It’s that time of year again where we all hunch over our computers and try to bash out a novel in a month! Does it sound mad? Yes. But there’s method in our madness. Have a look and see how I did in my first week of NaNoWriMo2016.
When I realised NaNoWriMo was coming around again, I knew for definite that I was going to be participating. I’d been mulling over an idea in my head for a few months and after developing it in a notebook, it was finally time to unleash it in a word document. I wasn’t at all apprehensive because I knew I had completed a 50k NaNo Project twice already, and so knew I could do it again.
The story I have decided to write this year is a futuristic novel set in a regressive society that mirrors Elizabethan England. World War three has destroyed the earth and the humans left over are rebuilding society from the World’s previous blueprint.
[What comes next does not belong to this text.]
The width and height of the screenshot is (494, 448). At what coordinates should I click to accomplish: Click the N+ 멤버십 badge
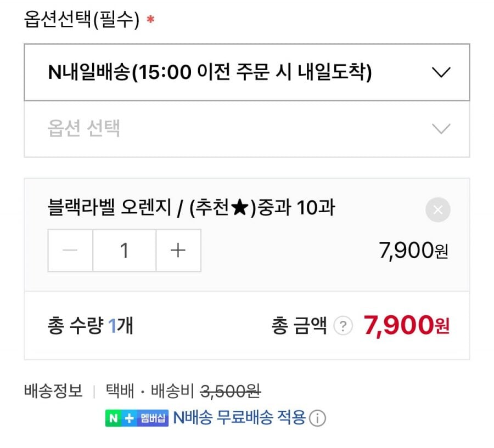[137, 418]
Beatrice, the rightful Queen of the Republic of Karelia returns to her Kingdom to reclaim her throne since she has come of age, and must neutralise a threat of invasion from her neighbouring Kingdom.
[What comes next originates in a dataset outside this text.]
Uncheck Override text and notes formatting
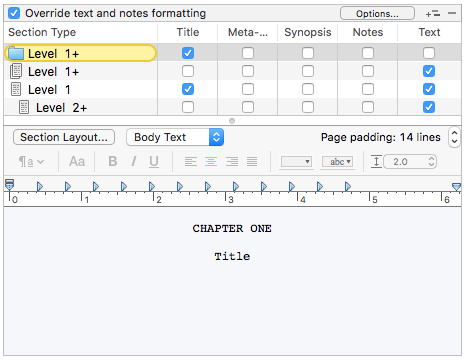 (x=14, y=13)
My aim was primarily to keep to the word count for everyday and get ahead on words if possible so that on the days where I’m feeling less inspired I don’t have to torture myself into completing the required amount. I did hit a few issues especially during the middle of the week. For me the problem wasn’t finding time to write, it was typing the standard “housekeeping” scenes and and trying to push through to get to more exciting scenes where the action rose. I also have never written a story that involved world building before. It was a lot of fun building my own world in the preparation stage, but putting it into a story and making it work was entirely different altogether. I struggled not “info dumping” or leaving out the world building all together (and so thus confuse the reader), and have tried to keep it in a healthy balance.